He pulled a tin marked filé from the cabinet and measured out a scant spoonful for the gumbo.
“Twice that much,” she prompted him.
“You’re a chef, as well?”
“I know how your grandmother fixed gumbo, and I’m assuming you’re trying to copy that since it’s probably the best gumbo I’ve had anywhere.”
He shook his head, not sure if he should be angry or frustrated. Or both. “So tell me, how am I supposed to treat Miss Willie when she won’t take a traditional anti-inflammatory?”
“You give her what she wants, then if you insist on one of the regular drugs, maybe you can prescribe it after she’s come to trust you.”
“Which will be when hell freezes over,” he snapped.
“Probably. But she’s reasonable. All the people here are reasonable, which is why, when malaria hit, they took quinine—”
“Quinine?” he interrupted. “Isn’t that pretty oldschool treatment for malaria?”
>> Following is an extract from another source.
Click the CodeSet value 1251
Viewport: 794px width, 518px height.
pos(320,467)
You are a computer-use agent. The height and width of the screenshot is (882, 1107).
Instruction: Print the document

“Been around for hundreds of years, but it’s cheap, and it works. And it’s what I was able to get the pharmaceutical companies to donate to me.”
“Seriously?”
She nodded. “That’s the way it works here, Justin. For the most part we get donated drugs, prescriptions that have gone over the expiration date but are still good, partial prescriptions that haven’t all been taken. And quinine worked just fine for us. But I used it along with Eula’s prescribed water and orange juice fast, along with warm-water cleanses. It all worked together, and who’s to say which was more effective—the natural remedy or the quinine, which is actually a natural remedy itself.”
“So what you’re telling me is that patience with the people here will be a virtue.”
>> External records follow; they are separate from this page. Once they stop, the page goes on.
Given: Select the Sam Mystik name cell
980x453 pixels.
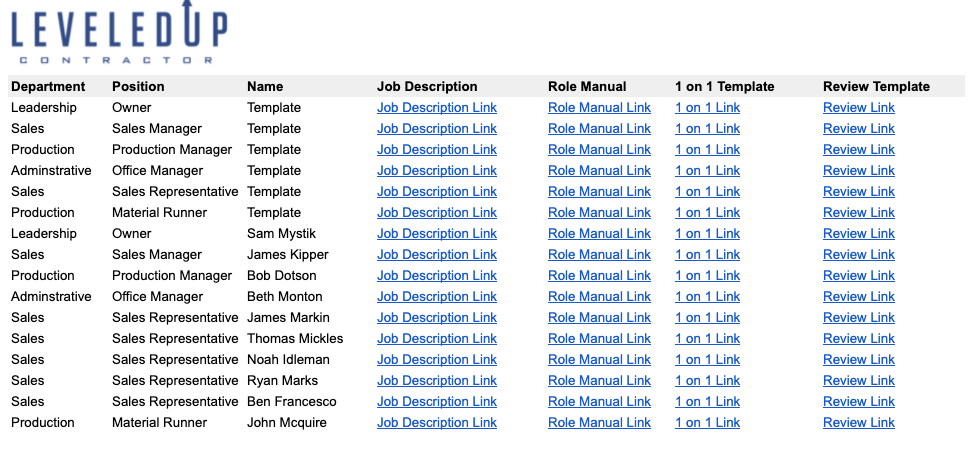Looking at the screenshot, I should 281,234.
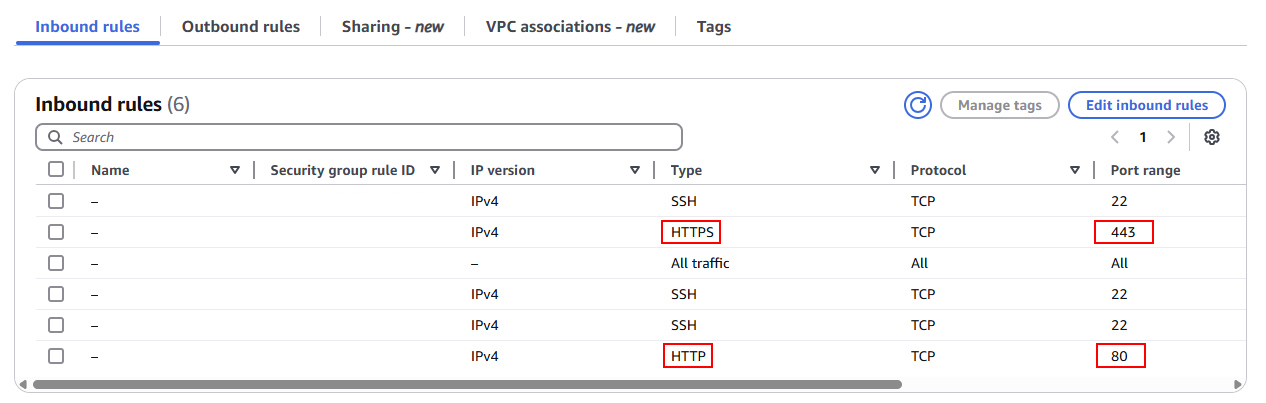Refresh the inbound rules list
The width and height of the screenshot is (1266, 403).
pyautogui.click(x=917, y=105)
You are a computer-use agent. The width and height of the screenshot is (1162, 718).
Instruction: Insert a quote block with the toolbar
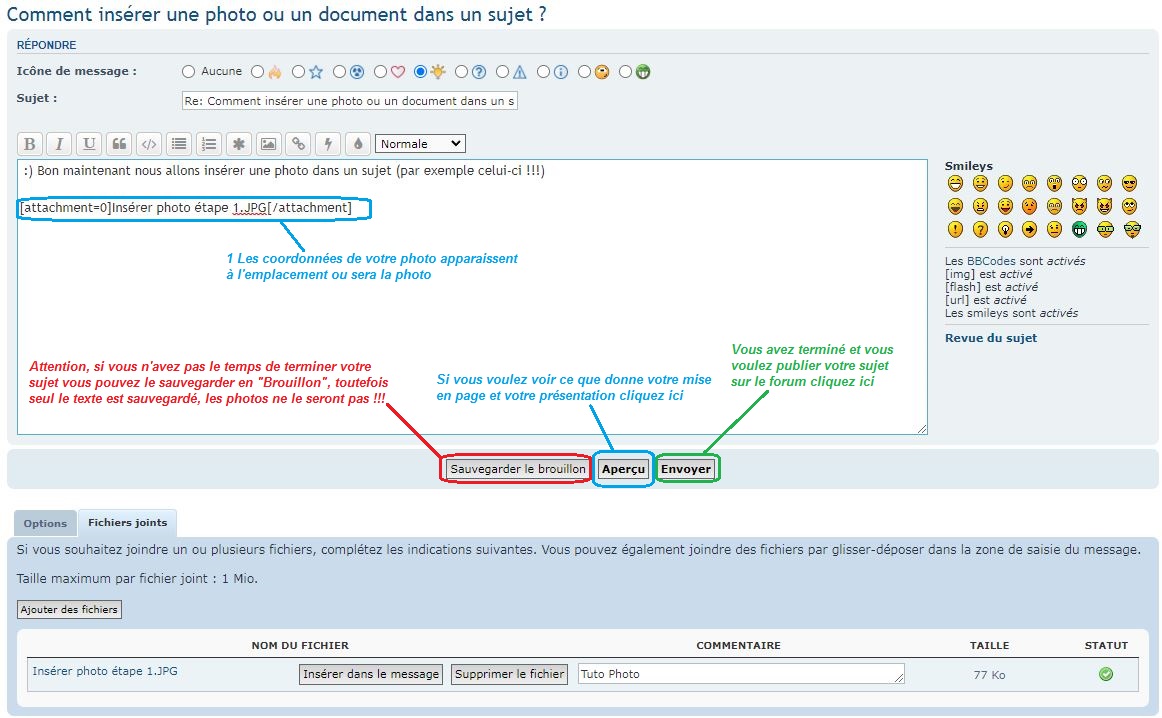[119, 144]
“My husband always said patience is more than a virtue, it’s a necessity. But he was the most patient man to ever grace the earth.” She smiled fondly. “Which was good, because I’m not and I needed that counterbalance.”
“Then I say your husband deserves an award, because there aren’t too many patient people around.”
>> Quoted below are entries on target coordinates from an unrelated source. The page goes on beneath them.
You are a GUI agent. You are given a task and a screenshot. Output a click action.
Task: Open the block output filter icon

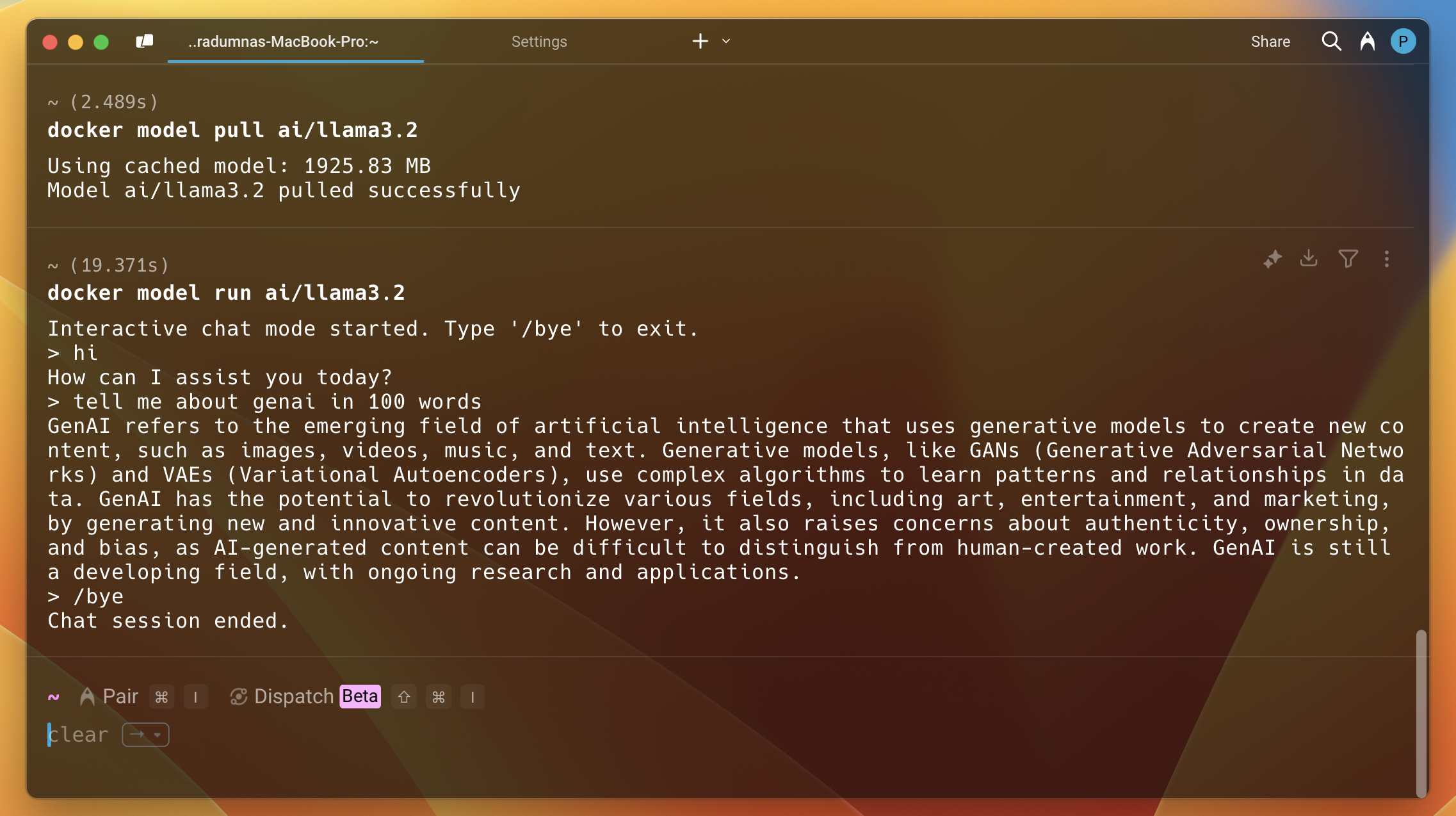tap(1348, 259)
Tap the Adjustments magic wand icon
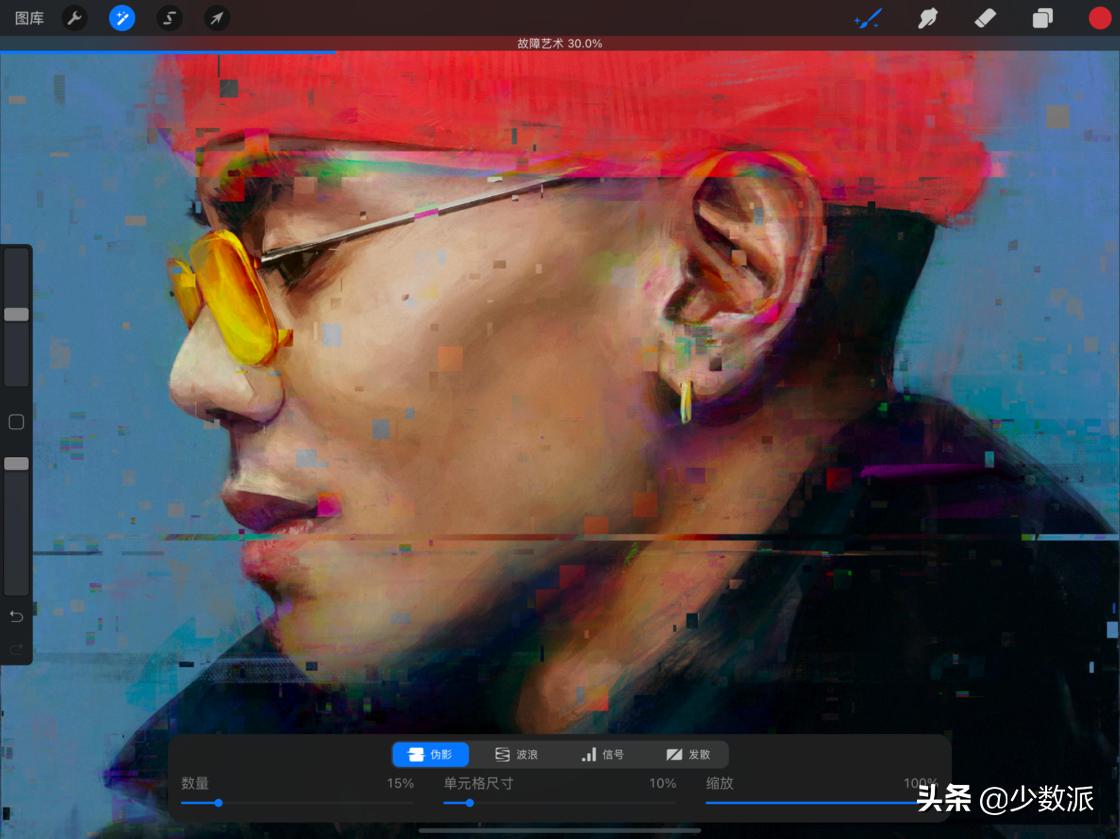This screenshot has width=1120, height=839. tap(122, 18)
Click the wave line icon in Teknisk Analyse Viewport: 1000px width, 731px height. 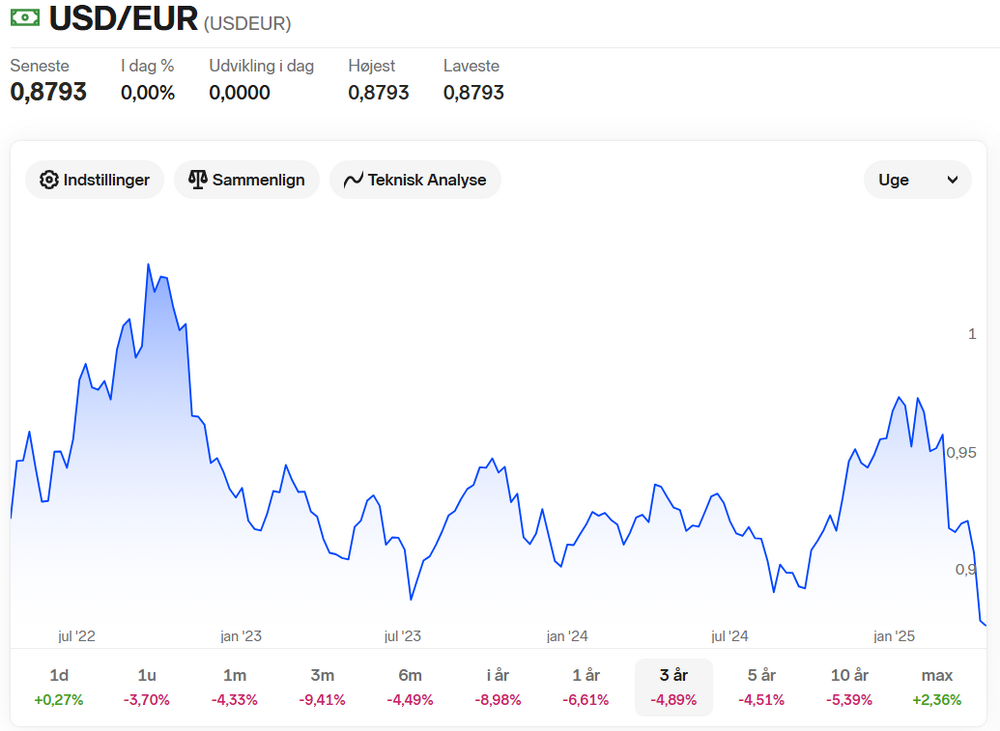pyautogui.click(x=353, y=180)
“He did deserve an award,” she said. “For a lot more than his patience. Landry was a good man. Maybe the best man I’ll ever know.”
She was speaking of him in the past tense, but Justin hated to ask, because if she was widowed, that was something he should have read on her application for working with his grandmother. Truth was, he’d hardly read past her name and credentials, he had been so impatient to hire someone. “And you’re not …” He glanced down at her wedding ring.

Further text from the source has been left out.